::: Provided information

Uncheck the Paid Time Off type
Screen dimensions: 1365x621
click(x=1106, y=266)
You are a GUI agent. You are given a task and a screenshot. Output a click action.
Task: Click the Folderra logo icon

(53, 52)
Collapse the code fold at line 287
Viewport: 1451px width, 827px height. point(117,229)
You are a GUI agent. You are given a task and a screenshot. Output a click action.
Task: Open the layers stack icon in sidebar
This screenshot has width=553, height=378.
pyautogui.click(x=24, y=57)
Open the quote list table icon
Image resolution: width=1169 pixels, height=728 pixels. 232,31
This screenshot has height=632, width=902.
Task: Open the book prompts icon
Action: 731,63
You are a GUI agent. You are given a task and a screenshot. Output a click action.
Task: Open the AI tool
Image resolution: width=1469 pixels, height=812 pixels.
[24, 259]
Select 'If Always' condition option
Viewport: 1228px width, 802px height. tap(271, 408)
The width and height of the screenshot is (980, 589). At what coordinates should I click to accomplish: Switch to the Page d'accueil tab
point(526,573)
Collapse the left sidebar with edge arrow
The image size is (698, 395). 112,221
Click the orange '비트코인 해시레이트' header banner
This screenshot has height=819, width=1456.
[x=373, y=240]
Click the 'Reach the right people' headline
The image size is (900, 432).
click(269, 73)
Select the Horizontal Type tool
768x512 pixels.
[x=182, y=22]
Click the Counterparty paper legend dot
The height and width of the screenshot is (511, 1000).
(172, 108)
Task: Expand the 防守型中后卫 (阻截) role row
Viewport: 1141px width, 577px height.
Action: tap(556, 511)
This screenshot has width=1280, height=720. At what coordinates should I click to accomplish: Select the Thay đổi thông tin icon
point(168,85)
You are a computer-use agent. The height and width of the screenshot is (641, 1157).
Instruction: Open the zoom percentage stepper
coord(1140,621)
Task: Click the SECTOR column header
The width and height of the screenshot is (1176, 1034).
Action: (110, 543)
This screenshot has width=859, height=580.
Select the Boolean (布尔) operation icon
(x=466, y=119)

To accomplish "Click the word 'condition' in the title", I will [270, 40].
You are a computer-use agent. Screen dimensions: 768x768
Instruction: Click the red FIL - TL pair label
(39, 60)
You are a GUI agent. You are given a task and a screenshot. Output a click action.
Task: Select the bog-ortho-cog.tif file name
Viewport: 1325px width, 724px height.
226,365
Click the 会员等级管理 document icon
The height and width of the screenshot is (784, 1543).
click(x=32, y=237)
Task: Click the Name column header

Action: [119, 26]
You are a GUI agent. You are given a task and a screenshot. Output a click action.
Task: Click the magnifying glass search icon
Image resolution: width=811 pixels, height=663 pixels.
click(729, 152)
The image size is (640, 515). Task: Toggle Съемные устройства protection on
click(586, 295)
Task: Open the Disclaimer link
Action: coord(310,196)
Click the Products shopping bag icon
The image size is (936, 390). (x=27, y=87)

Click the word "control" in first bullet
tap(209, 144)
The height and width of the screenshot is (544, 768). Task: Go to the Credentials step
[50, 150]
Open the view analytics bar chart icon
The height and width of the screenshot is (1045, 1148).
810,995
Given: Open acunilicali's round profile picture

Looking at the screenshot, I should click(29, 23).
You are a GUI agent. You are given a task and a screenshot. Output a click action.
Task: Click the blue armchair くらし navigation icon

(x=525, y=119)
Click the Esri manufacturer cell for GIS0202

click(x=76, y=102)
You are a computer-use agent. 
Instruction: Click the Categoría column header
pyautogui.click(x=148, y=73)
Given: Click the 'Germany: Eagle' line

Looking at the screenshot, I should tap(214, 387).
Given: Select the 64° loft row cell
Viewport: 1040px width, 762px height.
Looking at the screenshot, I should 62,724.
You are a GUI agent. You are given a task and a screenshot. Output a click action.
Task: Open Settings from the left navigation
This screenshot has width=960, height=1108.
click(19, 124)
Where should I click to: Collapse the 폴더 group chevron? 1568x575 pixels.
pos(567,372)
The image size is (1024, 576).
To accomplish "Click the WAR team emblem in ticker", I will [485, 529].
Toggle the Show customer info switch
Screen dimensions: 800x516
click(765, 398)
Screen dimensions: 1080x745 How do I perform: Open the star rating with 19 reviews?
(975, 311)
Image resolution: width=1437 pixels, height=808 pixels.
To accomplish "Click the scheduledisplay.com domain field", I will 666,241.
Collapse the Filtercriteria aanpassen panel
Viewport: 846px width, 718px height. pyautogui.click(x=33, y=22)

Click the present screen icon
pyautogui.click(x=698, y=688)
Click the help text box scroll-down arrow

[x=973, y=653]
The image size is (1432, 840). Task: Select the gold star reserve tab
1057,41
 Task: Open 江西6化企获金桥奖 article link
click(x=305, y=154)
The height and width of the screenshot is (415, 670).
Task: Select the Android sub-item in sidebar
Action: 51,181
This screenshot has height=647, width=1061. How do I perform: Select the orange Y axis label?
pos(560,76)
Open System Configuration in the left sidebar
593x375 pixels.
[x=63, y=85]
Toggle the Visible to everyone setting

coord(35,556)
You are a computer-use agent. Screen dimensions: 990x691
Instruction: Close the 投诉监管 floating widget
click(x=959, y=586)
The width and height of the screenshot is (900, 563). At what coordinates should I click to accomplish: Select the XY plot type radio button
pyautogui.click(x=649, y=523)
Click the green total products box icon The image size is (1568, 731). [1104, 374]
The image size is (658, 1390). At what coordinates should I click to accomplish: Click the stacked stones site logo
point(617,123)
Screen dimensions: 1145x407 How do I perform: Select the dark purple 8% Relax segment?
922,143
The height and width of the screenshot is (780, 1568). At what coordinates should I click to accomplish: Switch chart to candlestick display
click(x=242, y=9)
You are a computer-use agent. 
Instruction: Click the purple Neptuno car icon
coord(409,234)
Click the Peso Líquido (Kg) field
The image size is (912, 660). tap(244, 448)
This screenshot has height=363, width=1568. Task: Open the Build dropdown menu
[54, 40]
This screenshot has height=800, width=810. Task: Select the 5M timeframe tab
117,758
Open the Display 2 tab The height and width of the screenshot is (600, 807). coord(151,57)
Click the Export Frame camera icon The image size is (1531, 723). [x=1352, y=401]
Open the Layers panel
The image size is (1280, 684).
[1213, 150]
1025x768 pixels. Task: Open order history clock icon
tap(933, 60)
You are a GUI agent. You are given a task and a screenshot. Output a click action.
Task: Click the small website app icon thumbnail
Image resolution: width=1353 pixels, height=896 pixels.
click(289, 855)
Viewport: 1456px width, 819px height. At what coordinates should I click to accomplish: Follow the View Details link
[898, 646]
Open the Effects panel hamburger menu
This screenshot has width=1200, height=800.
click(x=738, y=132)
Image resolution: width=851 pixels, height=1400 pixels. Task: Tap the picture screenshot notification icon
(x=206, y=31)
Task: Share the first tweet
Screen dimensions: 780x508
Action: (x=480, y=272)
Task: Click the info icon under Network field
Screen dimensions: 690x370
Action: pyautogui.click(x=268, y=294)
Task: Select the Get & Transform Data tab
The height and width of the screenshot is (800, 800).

::::::

§ **Work to be completed**
Filter the entries above down to the lines that hold the word "computer", and copy those lines.

§ **Your response**
You are a computer-use agent. The height and width of the screenshot is (641, 1157).
You are a computer-use agent. Screen dimensions: 768x768
You are a computer-use agent. 
You are a computer-use agent. Screen dimensions: 990x691
You are a computer-use agent. 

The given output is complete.